Racism, equity, education, immigration, and LGBTQ+ rights are just some of the social justice battles that are still being fought in the USA in 2023. Adam Klein’s latest record, which has been in the making for the best part of a decade, addresses many of these issues head on. The opening track, ‘Blood On My Hands’, covers racial injustice from the point of view of a well-meaning person who comes to realise that they have been complicit in the problem by being a ‘Thousand miles away’ and thinking that ‘Somebody else should’ve stopped the blow’. The chorus offers the realisation that the fight for equality is one that needs to be shared by everybody, ‘Now I can see your destiny’s wrapped in mine, The fog is liftin’ I can see the shore’.
‘Wait Til They Come Knockin’ comments on the injustices of the American legal system with a nod to Dylan’s ‘Desolation Row’ via the lines, ‘They’re selling postcards of the hanging at every county fair, Fibres of whip and rope upon the floor where the beauty pageant girls twirl every perfect strand of hair’, warning us that maybe the past isn’t quite as far away as we think.
The epic seven and half minute long ‘I-20’ is centred around a conversation between a father and daughter on their way to a protest for racial justice in the city of Atlanta.
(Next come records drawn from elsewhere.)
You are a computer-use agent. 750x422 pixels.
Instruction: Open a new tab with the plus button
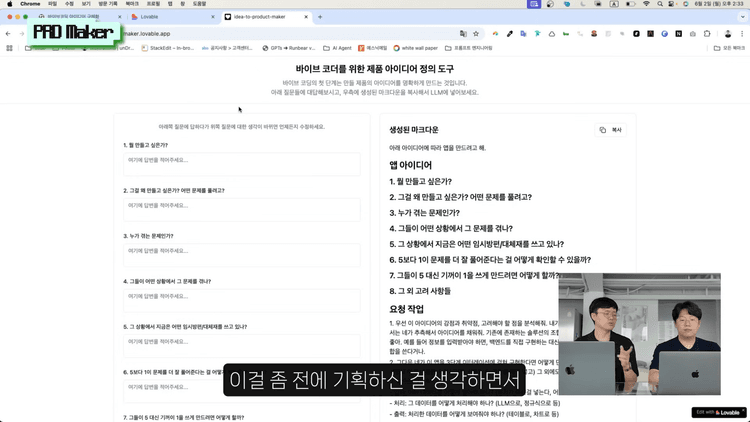coord(320,17)
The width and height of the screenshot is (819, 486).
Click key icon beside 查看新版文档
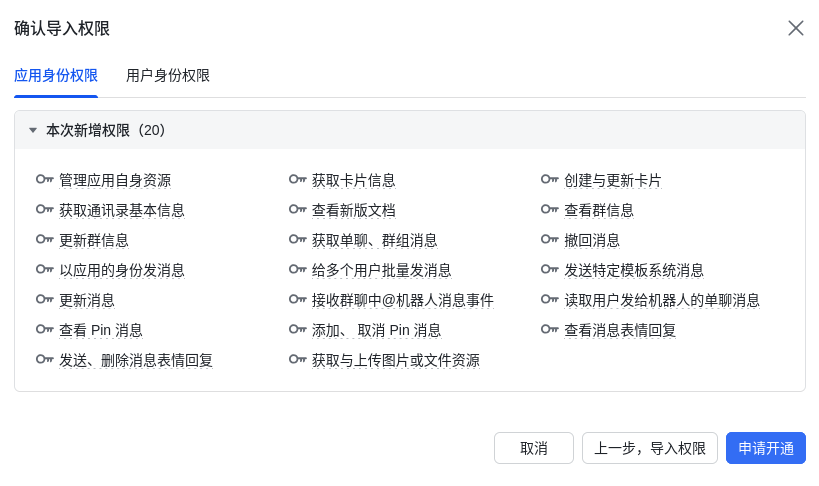pos(297,210)
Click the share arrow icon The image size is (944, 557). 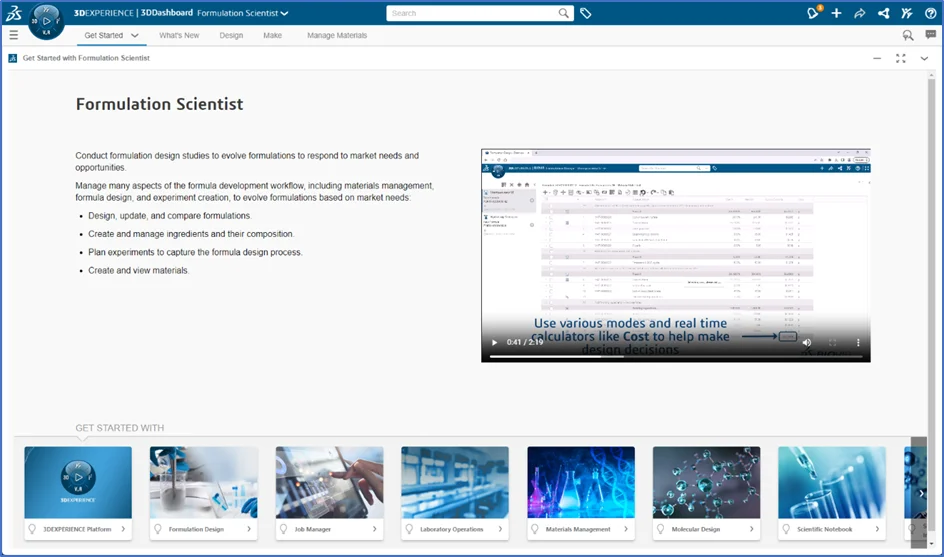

The Interstate 20 (I‑20) is the major east–west highway in the southern United States, which runs for 2,500 kilometres from Texas to South Carolina. In the 1950s, when the I-20 was being planned, it was deliberately designed to serve as a boundary between the Black and White communities in Atlanta, so it’s an apt name for the song given its subject. It’s also a tale of lost innocence with the father saying to his daughter, ‘Tin soldiers and Trump is comin’, It’s all he ever wanted to be, Oh my darlin I can’t protect you, But march along, Stay real close to me’. This powerful and moving song culminates with Klein, backed by the gospel style vocals of Kyshona Armstrong, Maureen Murphy, and Nickie Conley, singing the names of over 50 people who’ve recently been killed in acts of racial violence in the US.
‘People Are Callin’’ is underlain by a lush brass arrangement by Hank West. It finishes with the defiant, ‘We will be allowed to love, Allowed to dream, Allowed to stand up for our rights, We will be allowed’. ‘Ohio: Revisited’ recalls the killing of four Kent State University students in 1970, referencing Neil Young’s song and connecting the present with the past, as Klein sings, ‘Are we back in Money, Mississippi?’, where 14 year old Emmett Till was lynched in 1955, adding, ‘Did we ever go? Now we kill ’em with the boot and the knee, How did we get so low?’. The album comes to a close with ‘Bright Rails Shine’, a train journey across the US’s vast and varied landscape.
This is Klein’s first overtly political record and as such it doesn’t pull any punches. If all of American society were made up of people with Klein’s empathy and compassion, the United States would be a much better place for it.